Last year I participated in National Novel Writing Month (Nanowrimo). The goal is to write a novel of at least 50,000 words beginning November 1, ending no later than November 30. I succeeded in doing so, and the result was Paws & Claws: A Three Dog Mystery, the first of the Paws & Claws series, in which the Three Dog Detective Agency fought the evil Feral Gang, a clowder of lawless cats determined to conquer the neighborhood. It was published just before the end of 2012. As you may imagine, it was rather stressful in that it demanded a daily writing regimen which is not usually followed by a writer of short stories. While the discipline helped me to write three and publish three more books in 2013, I did not think it likely I would once again throw myself into the meat-grinder known as Nanowrimo. As usual, I was wrong.
The morning of November 1st, I started writing K-9 Blues, the third story in the adventures of the Three Dog Detective Agency. Once again, the hardest task was sitting down each day and writing at least 1,700 words, the approximate amount you need to write each day in order to reach the goal by the deadline. I was handicapped by several things -- I am a terribly slow typist, I am easily distracted, I tire easily, and my right hand had recently lost an argument with a mandolin slicer. However, I had the whole plot in mind and I had my list of characters (one of whom had been nominated by a fan of the books), which gave me an advantage over others who either had no plan or did not know their characters.

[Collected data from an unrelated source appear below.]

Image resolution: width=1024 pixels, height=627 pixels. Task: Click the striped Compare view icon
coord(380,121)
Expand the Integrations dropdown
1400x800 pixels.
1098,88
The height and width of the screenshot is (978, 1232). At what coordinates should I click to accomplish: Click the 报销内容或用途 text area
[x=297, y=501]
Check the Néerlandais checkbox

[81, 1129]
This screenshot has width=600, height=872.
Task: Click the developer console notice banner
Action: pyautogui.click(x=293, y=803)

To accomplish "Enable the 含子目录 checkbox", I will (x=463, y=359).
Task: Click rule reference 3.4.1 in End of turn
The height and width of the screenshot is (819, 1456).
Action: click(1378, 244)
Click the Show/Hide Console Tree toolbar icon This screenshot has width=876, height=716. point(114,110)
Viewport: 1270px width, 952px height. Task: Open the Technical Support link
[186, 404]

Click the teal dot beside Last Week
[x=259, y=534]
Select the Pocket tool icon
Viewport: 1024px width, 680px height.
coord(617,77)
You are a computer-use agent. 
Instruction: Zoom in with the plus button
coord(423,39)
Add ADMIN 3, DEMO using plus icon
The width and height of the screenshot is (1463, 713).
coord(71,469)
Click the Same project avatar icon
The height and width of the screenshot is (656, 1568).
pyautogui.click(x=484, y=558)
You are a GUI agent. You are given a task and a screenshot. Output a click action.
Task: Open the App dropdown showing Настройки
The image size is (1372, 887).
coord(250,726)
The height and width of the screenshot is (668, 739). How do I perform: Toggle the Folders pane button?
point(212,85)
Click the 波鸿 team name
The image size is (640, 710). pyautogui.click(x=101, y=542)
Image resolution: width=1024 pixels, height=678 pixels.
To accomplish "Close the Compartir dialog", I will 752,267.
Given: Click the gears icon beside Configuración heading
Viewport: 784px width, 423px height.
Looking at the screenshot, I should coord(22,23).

Several days I managed to write more than 3,000 words, which helped to offset those days when I did not do nearly as well. I know, 3K words is nothing to a professional typist (the Wife could do it in an hour or less) but it's great for someone like me...I once calculated how many wpm I manage when working on a book, but it was so depressing I immediately hit "clear" on the calculator. The best place for me to write was at the Panera's in the Chula Vista Shopping Center. It's much easier to concentrate and stay focused when you think people are looking at you. Who knew paranoia could have an up side? Of course, the endless supply of strong coffee might have had something to do with it as well. Unlike last year, I did not attend any Nanowrimo get-togethers, but I still had writing buddies n the Nanowrimo website who would occasionally drop me a line of encouragement; and seeing their progress also buoyed me up. Now and then we would get a "pep talk" from established writers, but the only ones that really did encourage me were from Col Ralph Peters. The month wore on, and word by word, sentence by sentence, paragraph by paragraph I eventually completed my story, though it might be more accurate to say I was dragged across the finish line by three extraordinary dogs.